Saved entries:
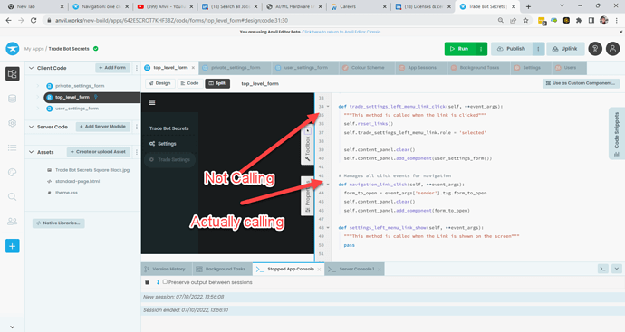This screenshot has width=625, height=332.
Task: Switch to Split view mode
Action: tap(217, 83)

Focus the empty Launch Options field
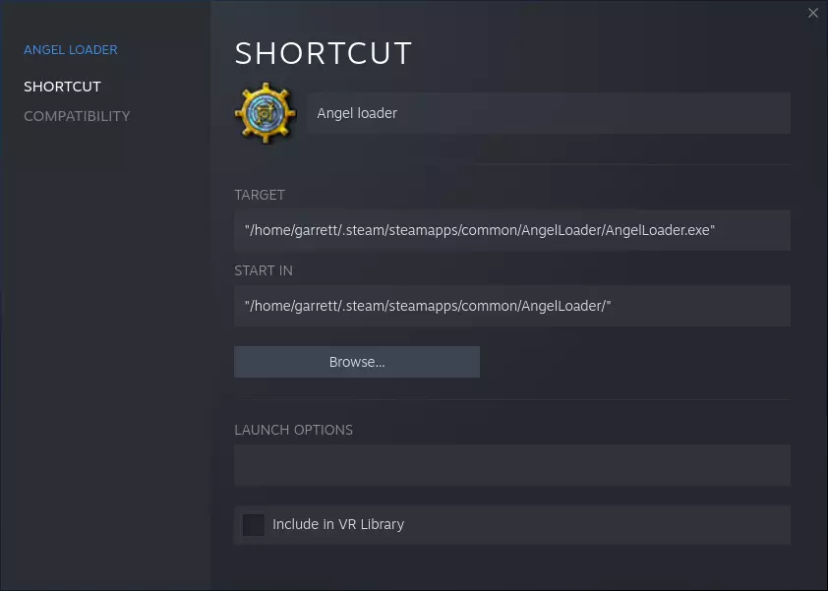[x=511, y=465]
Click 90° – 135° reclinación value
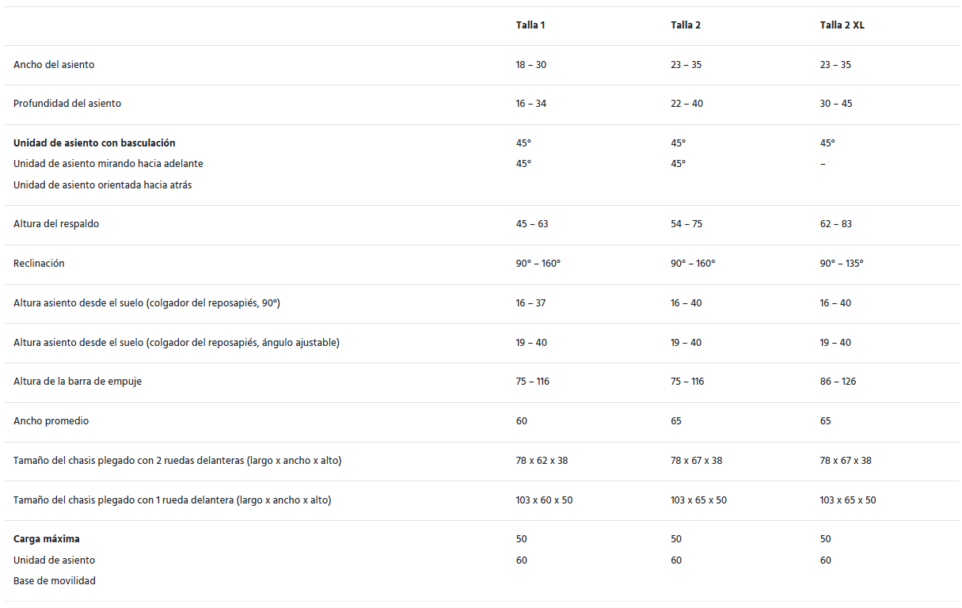The width and height of the screenshot is (962, 608). (x=842, y=264)
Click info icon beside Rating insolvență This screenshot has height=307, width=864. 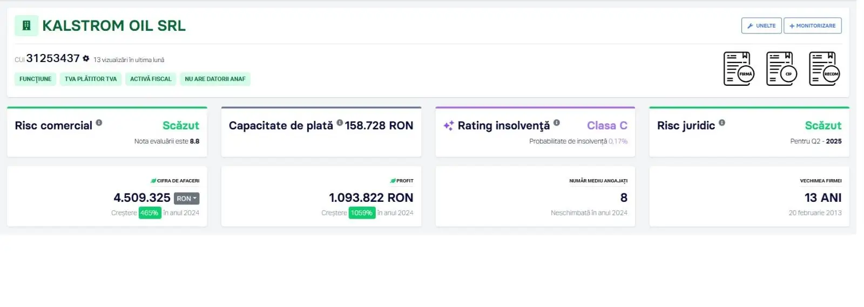pyautogui.click(x=557, y=123)
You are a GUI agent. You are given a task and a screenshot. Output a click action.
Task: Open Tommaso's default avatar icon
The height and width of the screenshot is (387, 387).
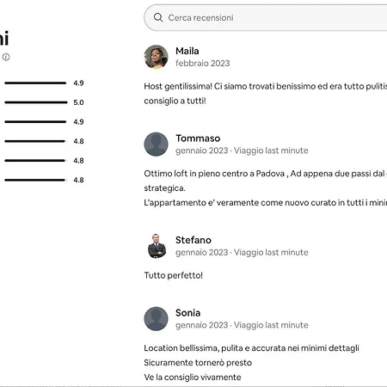tap(156, 144)
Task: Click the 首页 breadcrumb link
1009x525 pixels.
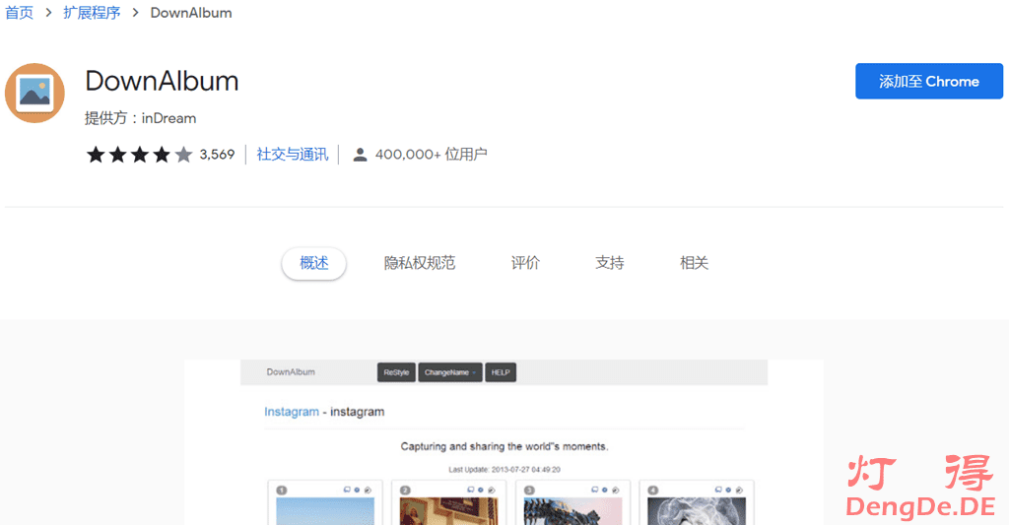Action: pos(19,14)
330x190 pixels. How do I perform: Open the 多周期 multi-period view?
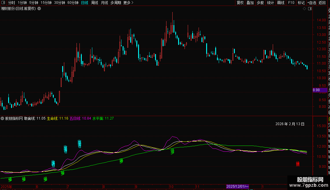116,3
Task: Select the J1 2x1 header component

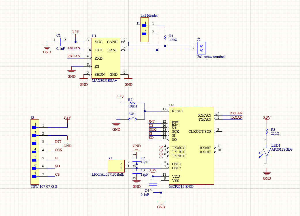Action: coord(145,30)
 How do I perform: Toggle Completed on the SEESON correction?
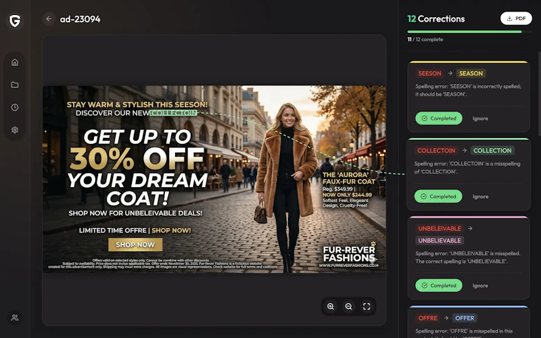pyautogui.click(x=439, y=118)
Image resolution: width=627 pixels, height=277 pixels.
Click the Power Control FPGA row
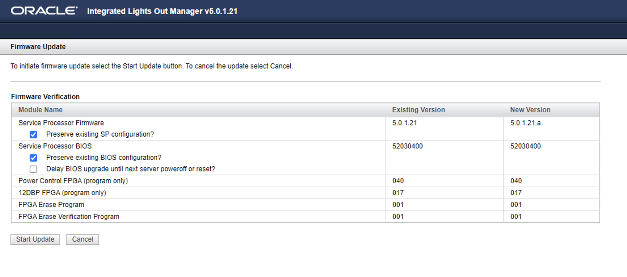(73, 181)
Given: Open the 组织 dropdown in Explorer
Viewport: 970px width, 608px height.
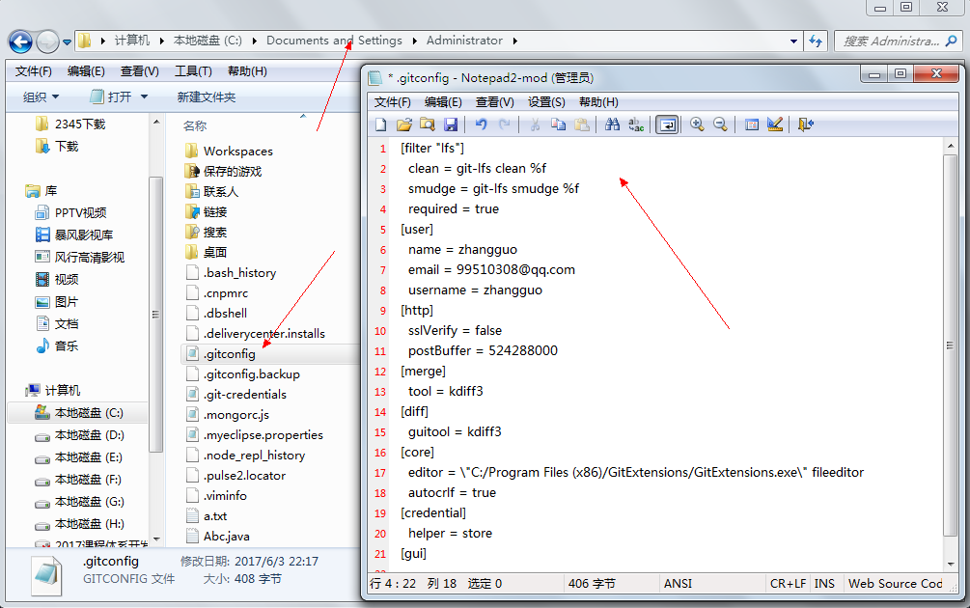Looking at the screenshot, I should point(41,97).
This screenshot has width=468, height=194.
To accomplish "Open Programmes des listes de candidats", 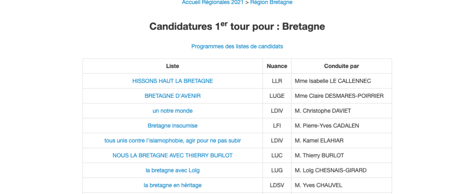I will point(237,46).
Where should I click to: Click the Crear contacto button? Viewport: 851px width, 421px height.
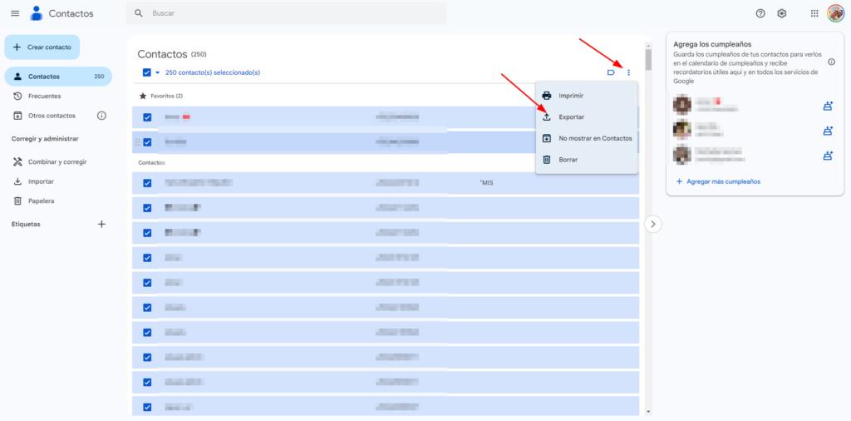coord(42,47)
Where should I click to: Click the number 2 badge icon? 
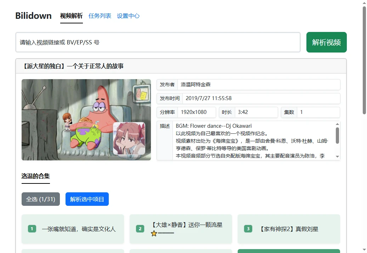point(140,229)
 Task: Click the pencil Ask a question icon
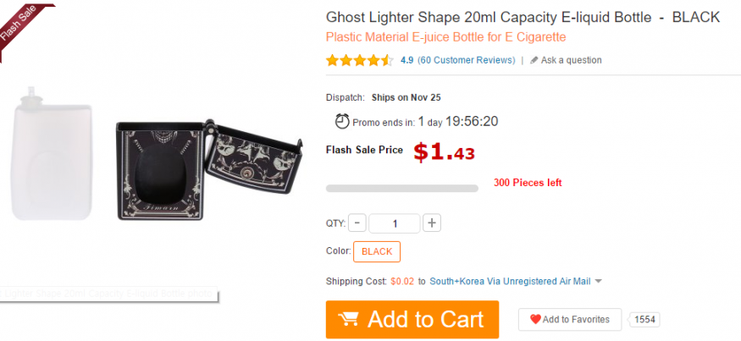point(534,60)
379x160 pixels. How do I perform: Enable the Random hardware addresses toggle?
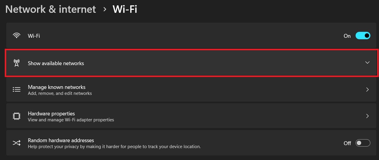(363, 143)
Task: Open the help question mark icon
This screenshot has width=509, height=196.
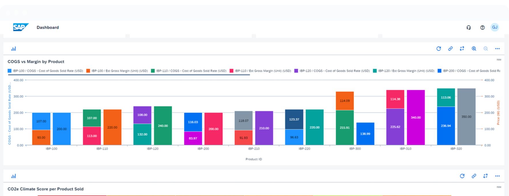Action: (x=482, y=27)
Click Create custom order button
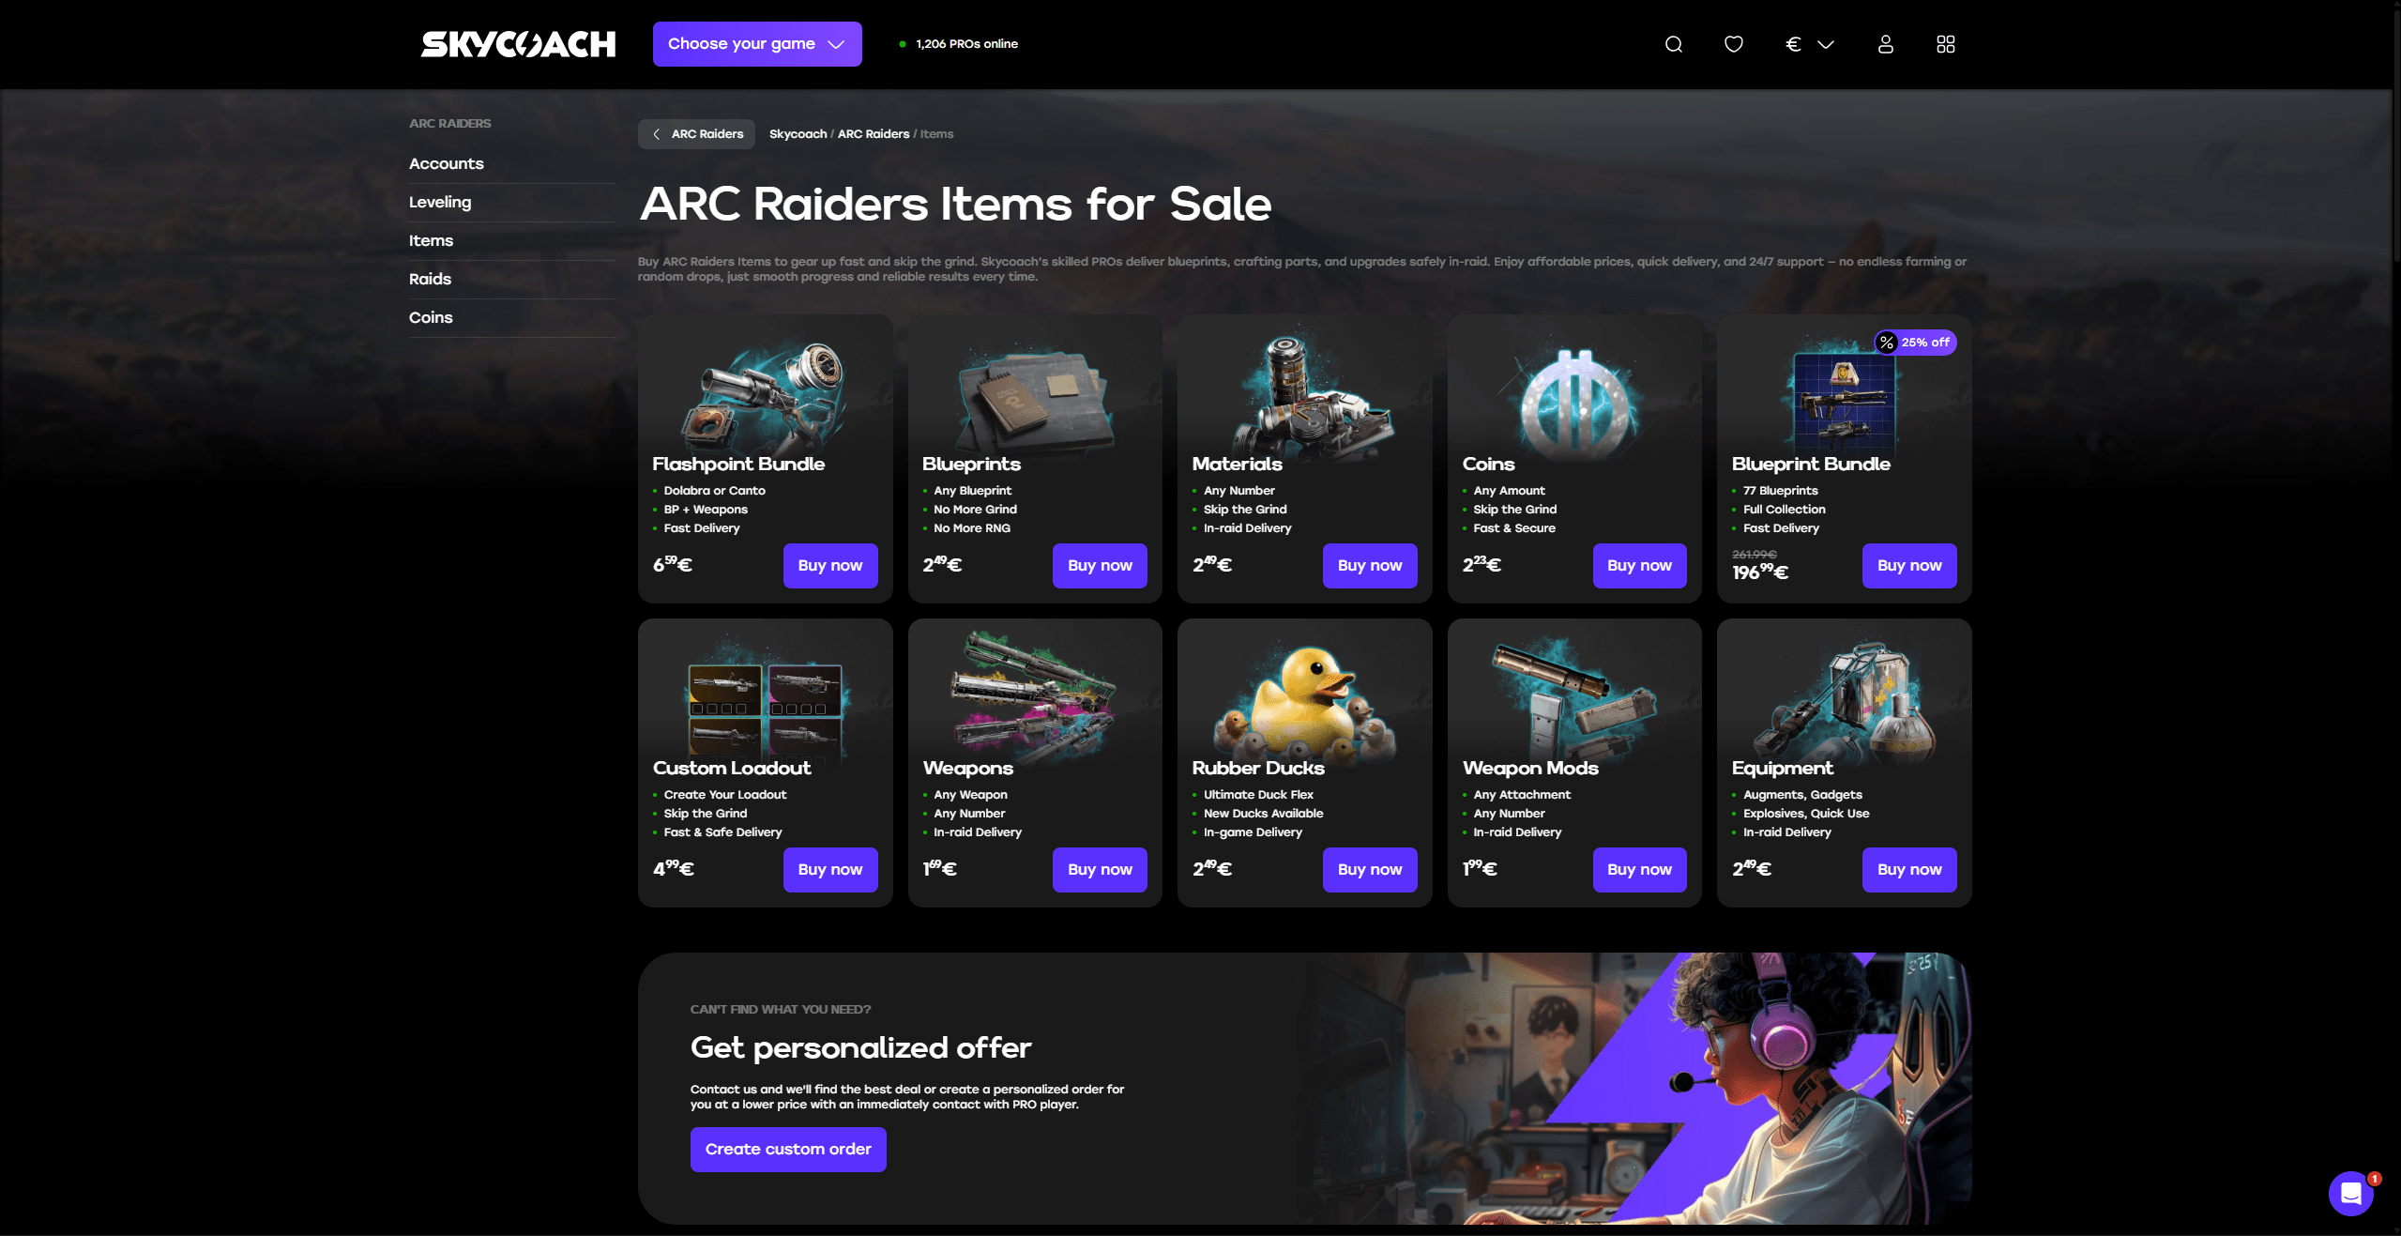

TASK ITEM> Counting the line with "Where should I click to: Click the Crear" and the last line of the data above, transcribe those two lines and every line between them exactly, without the pictures.

FINISHED TASK>
Where should I click to: Click the Crear contacto button? Viewport: 851px width, 421px height.
coord(42,47)
Where should I click to: Click the number 2 badge icon? 
point(140,229)
 Task: Click the pencil Ask a question icon
point(534,60)
379x160 pixels. How do I perform: Enable the Random hardware addresses toggle?
(363, 143)
Task: Open the help question mark icon
This screenshot has width=509, height=196.
Action: (x=482, y=27)
Click Create custom order button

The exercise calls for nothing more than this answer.